I also had differences with him on a couple of policies, but he convinced me to his side.
I had some very strong views about Special Assistance Plan (SAP) schools, which favoured Chinese-language schools, because I thought one or two government schools should be selected for people of other races to enjoy similar special assistance.
He explained that this was because the Chinese schools and the people behind the Chinese schools - the clan associations and their students - were very important components of Singapore.
In fact, in the 1940s and 1950s, the majority of school-going children were in Chinese schools, not in English schools. Yet he had managed to persuade the Chinese community to switch to English as a medium of instruction so that we could have one national-type school with Chinese, Malay or Tamil as the second language.
But in order to get that accepted, he agreed to put a certain number of schools in a special position.
If you look at what's happening in Malaysia today, you will realise how important that decision was.
In the total scheme of things, it was a very small price to pay, and it was key, because first, it changed our whole education system, and second, the timing was fortuitous.
I believe that if he had tried to do it 10 years later, after China had opened up, it would not have been possible. There would have been very strong resistance and I don't think the population would have accepted it.
The other policy I disagreed with him on was the Group Representation Constituency (GRC) system. I was against it because I was probably more of an idealist and not realistic enough.
I felt that if the Chinese in my constituency did not want to elect me, then so be it, because I saw being Singaporean more important than anything else. I thought that if the Chinese Singaporean or the Indian Singaporean was not prepared to vote for someone of another race just because he was of a different race, then there was something basically wrong with our society.
But his argument was that you have to have minority representation in Parliament - so two Chinese with one minority-race candidate in one constituency of three people could be tailored in such a way that you have fair representation of minorities in Parliament.
He felt strongly that if we didn't do this, there would be no minority representation. In making the argument he even offered to put me in a single-seat constituency. So I said: "No, I am not talking about myself!"
But I've come to the position now that it was the right thing to do. But what I disagree with is that GRCs were expanded from three members to five or six.

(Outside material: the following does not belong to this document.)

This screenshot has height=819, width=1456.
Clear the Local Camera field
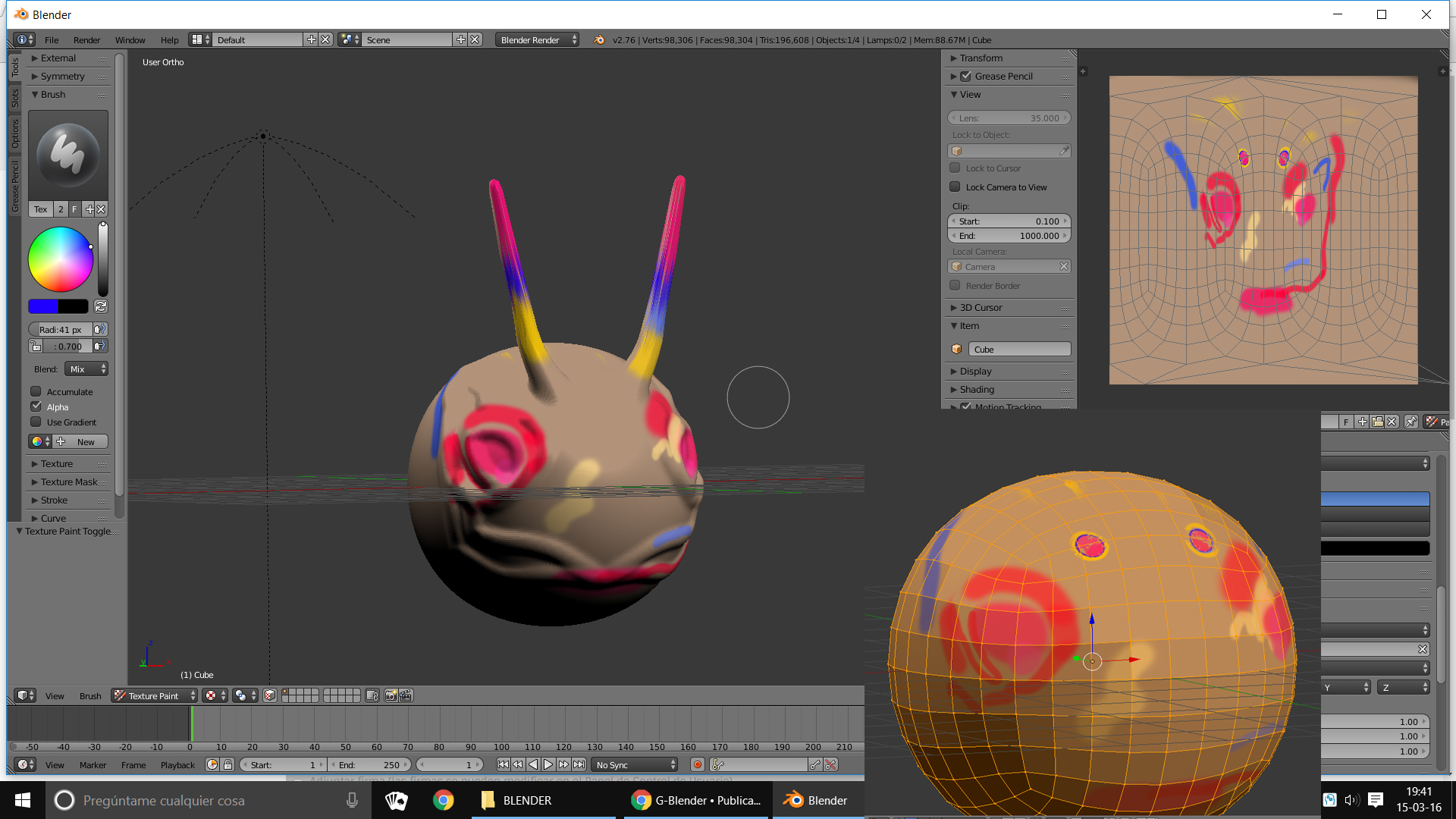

Though we had disagreements, it was not difficult working with Lee Kuan Yew. He knew that my views were sincere even if he didn't agree with them. He respected people who had different views from him, he didn't think it was because you were not as bright.
He spent many hours sharing his experiences with the younger ministers. When he travelled overseas, he would take quite a few of us along. On these trips, every evening after dinner, we would sit around and talk, and he would give us his assessment after discussions with world leaders.
He never tired of explaining something again and again, until we almost absorbed his culture of thinking and his approach to finding solutions to problems.
Dr Goh Keng Swee once said: The PAP needs Lee more than Lee needs the PAP. And that was the fact. You cannot escape that fact.
I feel that he stepped down as PM in 1990 when he need not have. He was still quite vigorous and healthy and could have led the country for another 10 years.
But he himself was keen that he should go long before he lost his competence.
When he did step down, it was a very poignant moment. I remember it very clearly. It was in the City Hall chambers during the swearing in, and as he was coming down the steps, his eyes were red. It was quite an emotional moment for him, because he had put his whole life into this.